DCGAN: Generate the images with Deep Convolutional GAN

0. Introduction

In this tutorial, we generate images with generative adversarial network (GAN). It is a kind of generative model with deep neural network, and often applied to the image generation. The GAN technique is also applied to PaintsChainer a famous automatic coloring service.

f:id:kumechann:20180414233532g:plain

In the tutorial, you will learn the following things:

  1. The basic idea of generative model
  2. The difference among GAN and other generative models
  3. Generative Adversarial Networks (GAN)
  4. Implementation of DCGAN in Chainer

1. The basic idea of generative model

1.1 What is the Model?

In the field of science and engineering, we describe a system using mathematical concepts and language. The description is called as a mathematical model, and the process of developing a mathematical model is mathematical modeling. Especially, in the context of machine learning, we explain a target model by a map  f from an input x to an output  y

\begin{align*} f: x \mapsto y \end{align*}

Therefore, the purpose of model training is obtaining the map f from training data. In the case of unsupervised learning, we use the dataset of inputs {s^{(n)}}={d_1, d_2, \cdots, d_N} as the training data, and create the model f. In supervised learning, we use the dataset of inputs and their outputs {s^{(n)}}={(d_1, c_1), \cdots, (d_N, c_N)}. As a simple example, let's consider a supervised learning problem such as classifying images into dogs or cats. Then, the training dataset consist of input images d_1, d_2, \cdots, d_N and their labels c_1={\rm cat}, c_2={\rm dog}, \cdots, c_N={\rm cat}.

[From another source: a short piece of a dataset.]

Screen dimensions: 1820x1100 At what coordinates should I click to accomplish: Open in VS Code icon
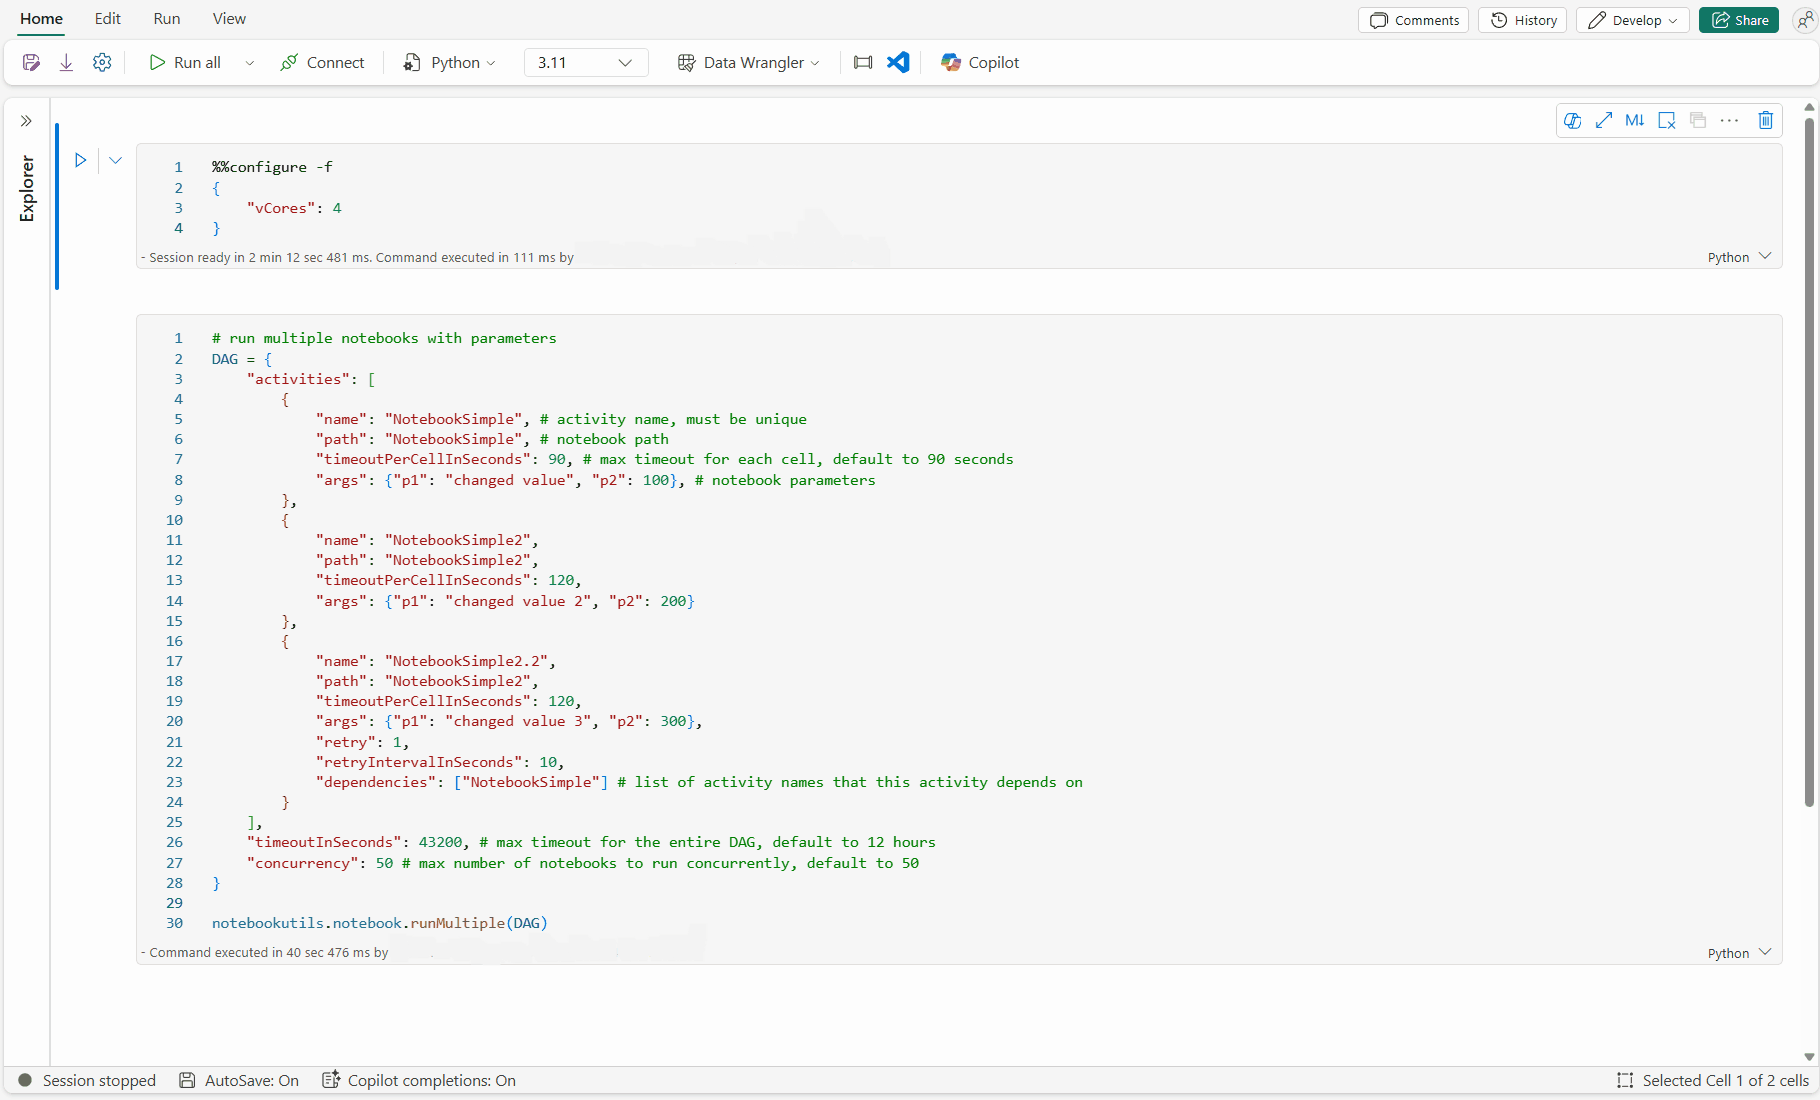click(x=898, y=62)
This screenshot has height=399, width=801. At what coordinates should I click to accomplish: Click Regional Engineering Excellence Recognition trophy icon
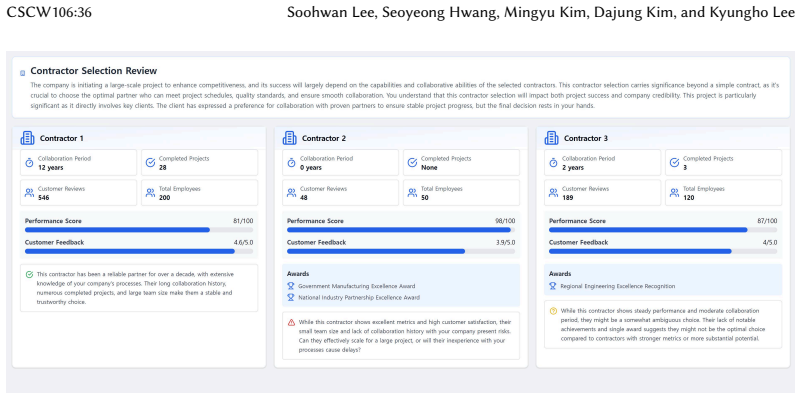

1.2 What is the Generative Model?

When we think about the generative model, it models the probability distribution p: s \mapsto p(s) which generates the training data s. The one of most simple ideas is that the generative model models the probability distribution p with the map f. We assign each x and y of f: x \mapsto y as follows.

  • x : the training data s
  • y : the likelihood of generating the training data s

In the case, because we model the probability distribution p explicitly, we can calculate the likelihood p(s). In this situation, we can often optimize the parameters of p to maximize the likelihood, and train the model with maximum likelihood estimation. So, there is an advantage that the training process is simple because you can just maximize the likelihood by optimizing the parameters. However, there is a disadvantage that we have to make a mechanism for sampling because we have only the way of calculating the likelihood.

In the first place, we often just want to sample s \sim p(s) according to the distribution in practice. The likelihood p(s) is used only for model training. In the case, we sometimes do not model the probability distribution p(s) directly, but other targets to facilitate sampling.

There are two approaches to model the probability distribution p(s). The first case is to model the probability distributions p(z) and p(s|z) by introducing the latent variable z. The VAE, which is described later, belongs to this category. Second, we introduce the latent variable z and model the sample generator ]s = G(z)] which fits the distribution p(s). The GAN belongs to this category. These models can generate the training data s \sim p(s) by generating the latent variable z based on random numbers.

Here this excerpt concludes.